In a way, Book of Memories is a game full of fan service. What I mean is that not only are the weapons pulled from other games in the series, but so are the monsters. Typically, Silent Hill’s creatures are a manifestation from the main character’s repressed thoughts, so they are unique to that protagonist of the game. Book of Memories throws all that out of the window and fills it with two-headed dogs; those erotic-looking nurses; annoying, flying bugs; and even fan-favourite Pyramid Head makes a few appearances for you to hack him down to size.

Level environments follow a similar pattern. You all know the iconic otherworld sections – areas covered in rusty, industrial metal floors and gruesome blood-stained walls – which act as the game’s first location for the starting three zones. From there, you will go through dungeons themed around wood, water and blood, but none of them are particular exciting, because once you have seen the first dungeon you have seen how the rest of the game plays out. In each of the random dungeons, you have to find a certain amount of puzzle pieces, then get to the exit gate and solve the simple puzzle to complete the zone. (It should be noted that the randomness of this game is lining up boxed rooms with linear paths between them.)
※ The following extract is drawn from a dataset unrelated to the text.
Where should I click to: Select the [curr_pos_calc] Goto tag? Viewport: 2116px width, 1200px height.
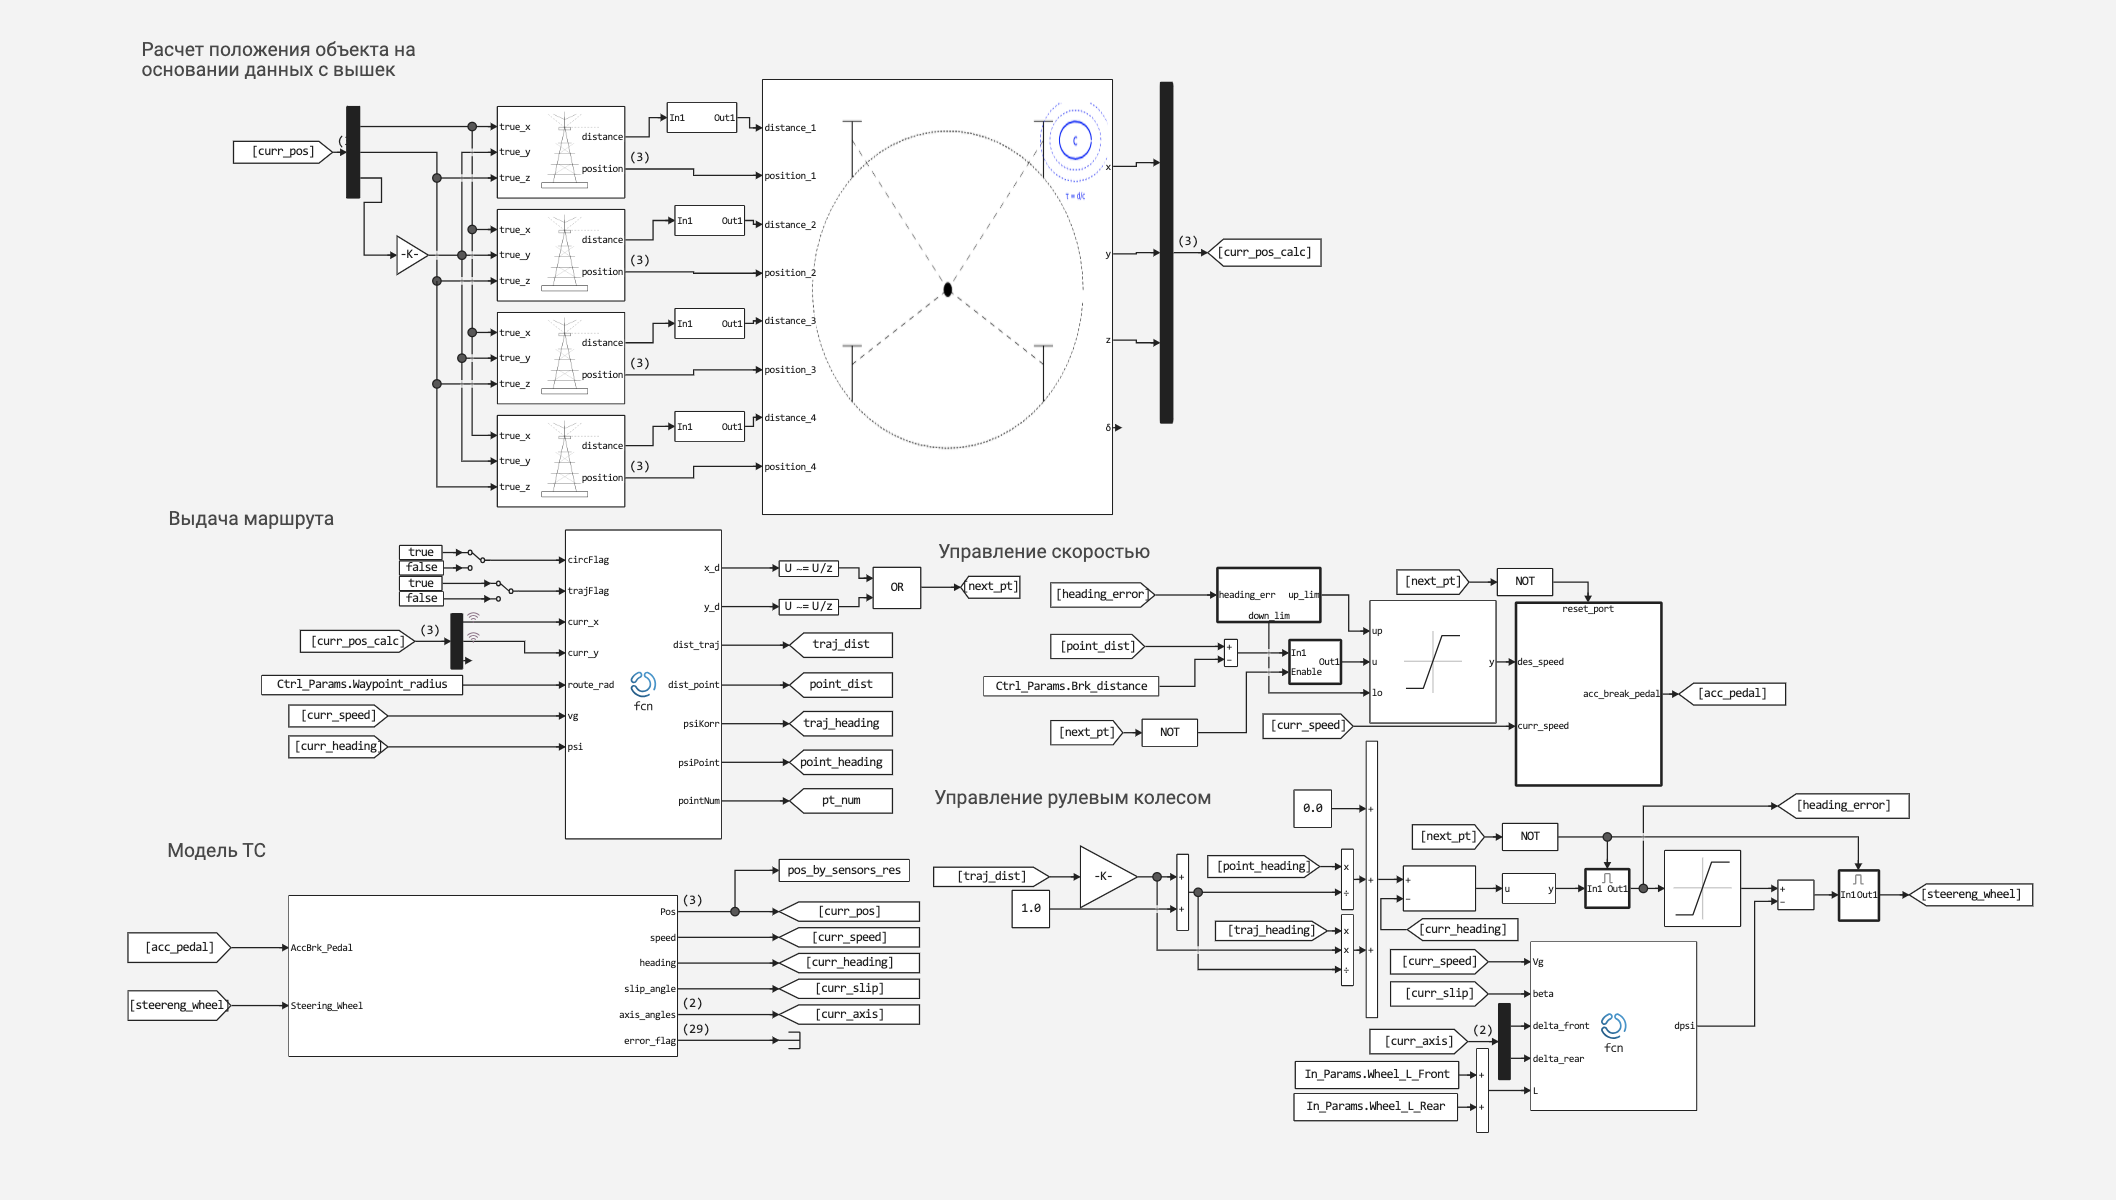tap(1265, 253)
Each zone contains an optional challenge that is given to you at the start, normally boiling down to finding an enemy and killing it, collecting an item or, on special occasion, helping a dog get to the end without dying. While it is nice to include such diversions, they don’t change the fact that you are still going through the same box-shaped rooms that look alike, only with different coats of paint; and often you end up finishing the challenge even when you did not set out to do it.

The selling point of the game was never to offer a rewarding single-player experience, but to be a fun cooperative game by supporting up to four players, both locally and online. It was so hard to find players online, often waiting up to five minutes just to have one other person join my room. You cannot do any drop-in, drop-out cooperative play, so you have to make sure everyone is in your lobby before you start the game, which is a huge disappointment when online seems to be so empty. If you are playing online or locally with friends then the game can be fun to some degree, but nothing is improved, so the problems with repetitive level design and shallow combat is still there for all to see.

Silent Hill: Book of Memories is not what the franchise needed right now. Another average game does nothing but tarnish the history of the series even more. It would have not been so bad if the game was good, but it’s nothing more than an extremely light, action RPG that can’t do anything but be mediocre all the way through. It lacks inspiration from the great games it copies that it pains me that they got it so wrong. If Book of Memories was a sufficient action RPG set in the Silent Hill universe, then that would have been great, but they can’t even get the best features of the genre right. At its best, it doesn’t do anything but supply fun in multiplayer, but at its worse, it is a boring and generic with no redeeming qualities and is something I cannot recommend to anyone looking for a good action RPG on their Vita.